Source passage ▸
------------------------------------------------

# 24 x 24 x12 Footer



## brockmiera (Oct 9, 2012)

IF your slab is level and your footer has to be perfectly level then you need to extend the height of your footer above the height of the floor. to do this you will need to make forms. If you dont need to extend it past the top of the concrete then earth forming a footer should be find assuming you have the proper compaction. That is a question for your inspector though. 

How far out of level are you? I'm not sure what your tolerances are but in most places you can use non shrink grout under a base plate to level up to 1/4". Or a lot of structural systems you can use a leveling plate. I think that you will find that very few footers are perfectly level.


----------



## stadry (Jun 20, 2009)

tommy, just nail some 1x4's together to form a box 24" x 24",,, put those into the holes for a snug fit - place a level on top of the forms & tap til the little bubble's in the ctr of the marks on the level's sight glass - that will achieve your goal of having these new footers perfectly level :thumbup:

i'm sure the information's someplace on the i-net but most people own & know how to use levels by the time they own a home :laughing: no steel in your footers ?down here we use 2 mats of # 4 bar - ea mat at 90* to the other & 1/3rd & 2/3rds vertical evenly spaced horizontally :thumbsup:


----------



## brockmiera (Oct 9, 2012)

itsreallyconc said:


> tommy, just nail some 1x4's together to form a box 24" x 24",,, put those into the holes for a snug fit - place a level on top of the forms & tap til the little bubble's in the ctr of the marks on the level's sight glass - that will achieve your goal of having these new footers perfectly level :thumbup:
> 
> i'm sure the information's someplace on the i-net but most people own & know how to use levels by the time they own a home :laughing: no steel in your footers ?down here we use 2 mats of # 4 bar - ea mat at 90* to the other & 1/3rd & 2/3rds vertical evenly spaced horizontally :thumbsup:


Make sure your building inspector and engineer of record are ok with you having a 22.5" x 22.5" footer for the first 3.5".

------------------------------------------------

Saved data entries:

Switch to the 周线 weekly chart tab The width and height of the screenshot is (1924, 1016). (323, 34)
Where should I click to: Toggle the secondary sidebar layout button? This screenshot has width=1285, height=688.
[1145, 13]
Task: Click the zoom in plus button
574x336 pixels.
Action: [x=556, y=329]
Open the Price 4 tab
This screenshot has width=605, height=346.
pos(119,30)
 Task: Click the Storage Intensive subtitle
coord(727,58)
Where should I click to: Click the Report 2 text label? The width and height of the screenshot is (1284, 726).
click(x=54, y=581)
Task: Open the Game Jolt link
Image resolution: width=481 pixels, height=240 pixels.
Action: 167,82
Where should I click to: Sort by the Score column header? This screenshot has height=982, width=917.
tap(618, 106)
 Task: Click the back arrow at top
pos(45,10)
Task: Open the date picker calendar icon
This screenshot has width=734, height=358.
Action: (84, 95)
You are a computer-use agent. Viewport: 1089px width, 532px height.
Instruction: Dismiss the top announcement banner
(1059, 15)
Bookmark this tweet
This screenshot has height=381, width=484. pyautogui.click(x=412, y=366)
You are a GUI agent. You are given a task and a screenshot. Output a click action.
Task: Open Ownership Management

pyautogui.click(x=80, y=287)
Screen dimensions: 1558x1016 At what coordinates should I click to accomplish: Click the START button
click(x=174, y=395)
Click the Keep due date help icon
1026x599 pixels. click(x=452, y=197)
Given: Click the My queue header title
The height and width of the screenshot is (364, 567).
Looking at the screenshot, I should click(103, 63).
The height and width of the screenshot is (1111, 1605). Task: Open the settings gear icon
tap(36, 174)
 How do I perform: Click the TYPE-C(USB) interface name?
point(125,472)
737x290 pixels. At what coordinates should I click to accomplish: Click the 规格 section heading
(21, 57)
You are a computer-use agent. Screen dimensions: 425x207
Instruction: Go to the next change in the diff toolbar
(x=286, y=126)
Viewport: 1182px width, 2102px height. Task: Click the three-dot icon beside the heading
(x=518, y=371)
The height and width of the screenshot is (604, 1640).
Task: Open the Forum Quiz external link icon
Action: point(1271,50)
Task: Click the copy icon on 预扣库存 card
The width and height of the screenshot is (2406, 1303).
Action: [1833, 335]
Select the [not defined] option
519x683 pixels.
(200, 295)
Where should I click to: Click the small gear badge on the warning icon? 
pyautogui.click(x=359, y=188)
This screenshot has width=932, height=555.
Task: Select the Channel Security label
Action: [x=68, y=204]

------------------------------------------------

Request 1 ▸ According to the footer thread, up to how much can non shrink grout under a base plate level in most places?
Request 2 ▸ Pick up the forum thread about leveling concrete footers right after its last post.

Right answer 1 ▸ Up to 1/4".

Right answer 2 ▸
----------



## stadry (Jun 20, 2009)

my error,,, dimensions posted are INSIDE the box :thumbup: good catch, brock :thumbsup: thanks !


----------



## tjbingha (Nov 28, 2012)

The engineers specs did not call for any steel actually. I will double check but I did not see it. When pulling the permit they did not question it either.

Although these questions may seem elementary, I appreciate you guys answering them. Again, I have very very little experience with concrete but am attempting to use this as an opportunity to gain some.

The other question I have is when I remove the forms, I will have a 1x space that has no concrete. I would have had to cut through the slab to get my forms in place if I am understanding you correctly. What is to be done with this area? 

Also, it is an unfinished basement and always will be. Am I able to put in a raised footer? As I mentioned earlier my slab is unlevel (sagging in the middle due to no footer under center pier). What is the proper way to do this? One part will have to be either under or over the current slab "line".

Thanks,

Tom


----------



## stadry (Jun 20, 2009)

experience is doing something correctly while ' lessons ' are gain'd from f'ing up :yes: being from camden is no excuse :no: after removing the forms, fill that space w/mortar,,, i'd think you could have a raised footer,,, by "line" you mean elevation ( height of finished top ) of the 2 ? ? ?


----------



## tjbingha (Nov 28, 2012)

Already have had too many lessons in this house, don't need another one (see my project thread, haha). 

Also, Camden County is a big county. If I was from Camden, do you think you would still be alive after a comment like that? I mean, I know you are from the ATL but still...

Thanks and I will let you know how it goes...and so I am clear by "mortar" you are referring to the cement mix that I am using or a totally different animal?


----------



## stadry (Jun 20, 2009)

wuz in nj for 8yrs - otherwise i wouldn't have learnt to wear unlaced work boots :laughing: i'd use leftover conc mix & strain out some rock ( small crushed stone ) IF it were my bsmt,,, some of the pther ' purists ' may disagree but they don't know my bride, nagzilla


----------



## GBrackins (Apr 26, 2012)

if I understand your post correctly you are required to install 24" wide x24" long x12" deep footings to provide proper bearing for a column to support the beam, is this correct? if you have a dirt floor in the basement and not a concrete slab I'd just dig a square hole that is 24" x 24" to a depth of 12" and place the concrete in the hole up to the top of the hole. no form work needed.

I'd probably use 2-#5 rebars in each direction in the bottom of the hole (3" up from the dirt bottom) put a brick under the bars. won't hurt.

Should you desire to place a concrete floor in the basement in the future you would not have the footing in the way.

Just my humble thoughts, many ways to accomplish the same goal. Good luck!


----------



## tjbingha (Nov 28, 2012)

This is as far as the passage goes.